Collected data entries
____________
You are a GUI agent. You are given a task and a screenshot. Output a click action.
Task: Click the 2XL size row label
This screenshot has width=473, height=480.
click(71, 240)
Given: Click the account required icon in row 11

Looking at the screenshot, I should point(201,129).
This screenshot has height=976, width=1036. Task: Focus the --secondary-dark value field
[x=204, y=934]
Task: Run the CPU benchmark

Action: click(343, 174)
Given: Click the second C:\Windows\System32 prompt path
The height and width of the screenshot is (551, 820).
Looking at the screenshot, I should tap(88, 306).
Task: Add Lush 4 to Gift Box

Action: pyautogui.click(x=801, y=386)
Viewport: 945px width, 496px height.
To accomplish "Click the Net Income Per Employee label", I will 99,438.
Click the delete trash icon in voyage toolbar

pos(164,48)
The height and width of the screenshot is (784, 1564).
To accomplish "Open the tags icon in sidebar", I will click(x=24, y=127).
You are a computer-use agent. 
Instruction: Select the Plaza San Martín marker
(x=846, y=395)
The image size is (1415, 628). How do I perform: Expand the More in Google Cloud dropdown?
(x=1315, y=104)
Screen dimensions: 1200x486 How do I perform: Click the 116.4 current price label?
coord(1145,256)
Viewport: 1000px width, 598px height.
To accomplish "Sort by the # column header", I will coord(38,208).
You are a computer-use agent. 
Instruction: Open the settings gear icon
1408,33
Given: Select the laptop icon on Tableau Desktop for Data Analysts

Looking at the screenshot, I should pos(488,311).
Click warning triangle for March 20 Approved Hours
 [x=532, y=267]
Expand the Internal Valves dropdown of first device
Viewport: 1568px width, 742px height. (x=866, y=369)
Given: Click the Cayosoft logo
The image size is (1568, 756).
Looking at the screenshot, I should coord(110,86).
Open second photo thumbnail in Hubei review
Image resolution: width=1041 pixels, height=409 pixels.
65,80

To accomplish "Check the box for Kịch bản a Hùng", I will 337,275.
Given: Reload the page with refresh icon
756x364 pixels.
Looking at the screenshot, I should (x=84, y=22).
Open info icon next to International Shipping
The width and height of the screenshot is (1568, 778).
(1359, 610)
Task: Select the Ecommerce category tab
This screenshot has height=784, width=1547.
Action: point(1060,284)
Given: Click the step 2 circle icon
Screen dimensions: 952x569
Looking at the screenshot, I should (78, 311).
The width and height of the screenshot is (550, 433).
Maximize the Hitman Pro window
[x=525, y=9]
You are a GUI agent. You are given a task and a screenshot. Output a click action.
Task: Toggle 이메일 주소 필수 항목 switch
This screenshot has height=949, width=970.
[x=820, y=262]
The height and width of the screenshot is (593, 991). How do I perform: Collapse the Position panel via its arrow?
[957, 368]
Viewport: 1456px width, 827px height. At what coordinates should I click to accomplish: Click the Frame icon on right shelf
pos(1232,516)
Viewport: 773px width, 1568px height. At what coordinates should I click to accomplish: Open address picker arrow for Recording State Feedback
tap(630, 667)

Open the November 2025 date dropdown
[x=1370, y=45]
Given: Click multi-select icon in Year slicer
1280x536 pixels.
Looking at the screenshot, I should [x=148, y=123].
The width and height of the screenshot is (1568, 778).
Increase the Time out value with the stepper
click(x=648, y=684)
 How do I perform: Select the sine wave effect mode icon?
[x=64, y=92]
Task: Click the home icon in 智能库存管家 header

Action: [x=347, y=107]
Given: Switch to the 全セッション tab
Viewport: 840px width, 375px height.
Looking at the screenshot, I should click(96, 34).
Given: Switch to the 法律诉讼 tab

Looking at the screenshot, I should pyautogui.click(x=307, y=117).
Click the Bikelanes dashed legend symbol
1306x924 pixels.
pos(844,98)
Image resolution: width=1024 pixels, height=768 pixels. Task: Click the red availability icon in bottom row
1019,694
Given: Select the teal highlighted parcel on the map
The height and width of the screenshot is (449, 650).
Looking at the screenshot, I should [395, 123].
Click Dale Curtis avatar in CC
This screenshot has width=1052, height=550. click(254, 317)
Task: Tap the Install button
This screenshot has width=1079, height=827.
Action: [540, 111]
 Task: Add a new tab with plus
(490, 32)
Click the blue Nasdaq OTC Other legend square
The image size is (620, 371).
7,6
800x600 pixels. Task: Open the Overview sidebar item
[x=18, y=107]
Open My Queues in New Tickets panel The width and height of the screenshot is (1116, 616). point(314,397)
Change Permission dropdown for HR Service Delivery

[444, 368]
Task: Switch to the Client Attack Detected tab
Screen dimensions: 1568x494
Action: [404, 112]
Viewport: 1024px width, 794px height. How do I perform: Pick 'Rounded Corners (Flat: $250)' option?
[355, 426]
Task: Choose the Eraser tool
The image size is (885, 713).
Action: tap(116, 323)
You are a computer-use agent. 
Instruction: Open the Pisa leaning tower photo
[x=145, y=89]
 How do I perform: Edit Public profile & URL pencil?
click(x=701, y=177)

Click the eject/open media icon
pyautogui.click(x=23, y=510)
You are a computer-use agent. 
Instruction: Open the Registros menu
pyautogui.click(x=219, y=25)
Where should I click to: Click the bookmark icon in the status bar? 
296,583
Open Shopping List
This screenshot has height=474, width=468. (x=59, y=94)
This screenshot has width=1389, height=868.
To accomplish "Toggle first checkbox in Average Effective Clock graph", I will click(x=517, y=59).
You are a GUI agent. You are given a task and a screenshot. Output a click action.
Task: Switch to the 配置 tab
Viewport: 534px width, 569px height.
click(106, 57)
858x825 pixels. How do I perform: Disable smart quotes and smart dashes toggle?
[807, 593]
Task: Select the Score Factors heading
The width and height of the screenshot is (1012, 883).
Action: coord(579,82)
____________
Given instruction:
Copy all of the entries above, line for line, with no changes.

Correct output:
You are a GUI agent. You are given a task and a screenshot. Output a click action.
Task: Click the 2XL size row label
This screenshot has width=473, height=480.
click(71, 240)
Given: Click the account required icon in row 11

Looking at the screenshot, I should point(201,129).
This screenshot has height=976, width=1036. Task: Focus the --secondary-dark value field
[x=204, y=934]
Task: Run the CPU benchmark

Action: click(343, 174)
Given: Click the second C:\Windows\System32 prompt path
The height and width of the screenshot is (551, 820).
Looking at the screenshot, I should tap(88, 306).
Task: Add Lush 4 to Gift Box

Action: pyautogui.click(x=801, y=386)
Viewport: 945px width, 496px height.
To accomplish "Click the Net Income Per Employee label", I will 99,438.
Click the delete trash icon in voyage toolbar

pos(164,48)
The height and width of the screenshot is (784, 1564).
To accomplish "Open the tags icon in sidebar", I will click(x=24, y=127).
You are a computer-use agent. 
Instruction: Select the Plaza San Martín marker
(x=846, y=395)
The image size is (1415, 628). How do I perform: Expand the More in Google Cloud dropdown?
(x=1315, y=104)
Screen dimensions: 1200x486 How do I perform: Click the 116.4 current price label?
coord(1145,256)
Viewport: 1000px width, 598px height.
To accomplish "Sort by the # column header", I will coord(38,208).
You are a computer-use agent. 
Instruction: Open the settings gear icon
1408,33
Given: Select the laptop icon on Tableau Desktop for Data Analysts

Looking at the screenshot, I should pos(488,311).
Click warning triangle for March 20 Approved Hours
 [x=532, y=267]
Expand the Internal Valves dropdown of first device
Viewport: 1568px width, 742px height. (x=866, y=369)
Given: Click the Cayosoft logo
The image size is (1568, 756).
Looking at the screenshot, I should coord(110,86).
Open second photo thumbnail in Hubei review
Image resolution: width=1041 pixels, height=409 pixels.
65,80

To accomplish "Check the box for Kịch bản a Hùng", I will 337,275.
Given: Reload the page with refresh icon
756x364 pixels.
Looking at the screenshot, I should (x=84, y=22).
Open info icon next to International Shipping
The width and height of the screenshot is (1568, 778).
(1359, 610)
Task: Select the Ecommerce category tab
This screenshot has height=784, width=1547.
Action: point(1060,284)
Given: Click the step 2 circle icon
Screen dimensions: 952x569
Looking at the screenshot, I should (78, 311).
The width and height of the screenshot is (550, 433).
Maximize the Hitman Pro window
[x=525, y=9]
You are a GUI agent. You are given a task and a screenshot. Output a click action.
Task: Toggle 이메일 주소 필수 항목 switch
This screenshot has height=949, width=970.
[x=820, y=262]
The height and width of the screenshot is (593, 991). How do I perform: Collapse the Position panel via its arrow?
[957, 368]
Viewport: 1456px width, 827px height. At what coordinates should I click to accomplish: Click the Frame icon on right shelf
pos(1232,516)
Viewport: 773px width, 1568px height. At what coordinates should I click to accomplish: Open address picker arrow for Recording State Feedback
tap(630, 667)

Open the November 2025 date dropdown
[x=1370, y=45]
Given: Click multi-select icon in Year slicer
1280x536 pixels.
Looking at the screenshot, I should [x=148, y=123].
The width and height of the screenshot is (1568, 778).
Increase the Time out value with the stepper
click(x=648, y=684)
 How do I perform: Select the sine wave effect mode icon?
[x=64, y=92]
Task: Click the home icon in 智能库存管家 header

Action: [x=347, y=107]
Given: Switch to the 全セッション tab
Viewport: 840px width, 375px height.
Looking at the screenshot, I should click(96, 34).
Given: Switch to the 法律诉讼 tab

Looking at the screenshot, I should pyautogui.click(x=307, y=117).
Click the Bikelanes dashed legend symbol
1306x924 pixels.
pos(844,98)
Image resolution: width=1024 pixels, height=768 pixels. Task: Click the red availability icon in bottom row
1019,694
Given: Select the teal highlighted parcel on the map
The height and width of the screenshot is (449, 650).
Looking at the screenshot, I should [395, 123].
Click Dale Curtis avatar in CC
This screenshot has width=1052, height=550. click(254, 317)
Task: Tap the Install button
This screenshot has width=1079, height=827.
Action: [540, 111]
 Task: Add a new tab with plus
(490, 32)
Click the blue Nasdaq OTC Other legend square
The image size is (620, 371).
7,6
800x600 pixels. Task: Open the Overview sidebar item
[x=18, y=107]
Open My Queues in New Tickets panel The width and height of the screenshot is (1116, 616). point(314,397)
Change Permission dropdown for HR Service Delivery

[444, 368]
Task: Switch to the Client Attack Detected tab
Screen dimensions: 1568x494
Action: [404, 112]
Viewport: 1024px width, 794px height. How do I perform: Pick 'Rounded Corners (Flat: $250)' option?
[355, 426]
Task: Choose the Eraser tool
The image size is (885, 713).
Action: tap(116, 323)
You are a computer-use agent. 
Instruction: Open the Pisa leaning tower photo
[x=145, y=89]
 How do I perform: Edit Public profile & URL pencil?
click(x=701, y=177)

Click the eject/open media icon
pyautogui.click(x=23, y=510)
You are a computer-use agent. 
Instruction: Open the Registros menu
pyautogui.click(x=219, y=25)
Where should I click to: Click the bookmark icon in the status bar? 
296,583
Open Shopping List
This screenshot has height=474, width=468. (x=59, y=94)
This screenshot has width=1389, height=868.
To accomplish "Toggle first checkbox in Average Effective Clock graph", I will click(x=517, y=59).
You are a GUI agent. You are given a task and a screenshot. Output a click action.
Task: Switch to the 配置 tab
Viewport: 534px width, 569px height.
click(106, 57)
858x825 pixels. How do I perform: Disable smart quotes and smart dashes toggle?
[807, 593]
Task: Select the Score Factors heading
The width and height of the screenshot is (1012, 883).
Action: coord(579,82)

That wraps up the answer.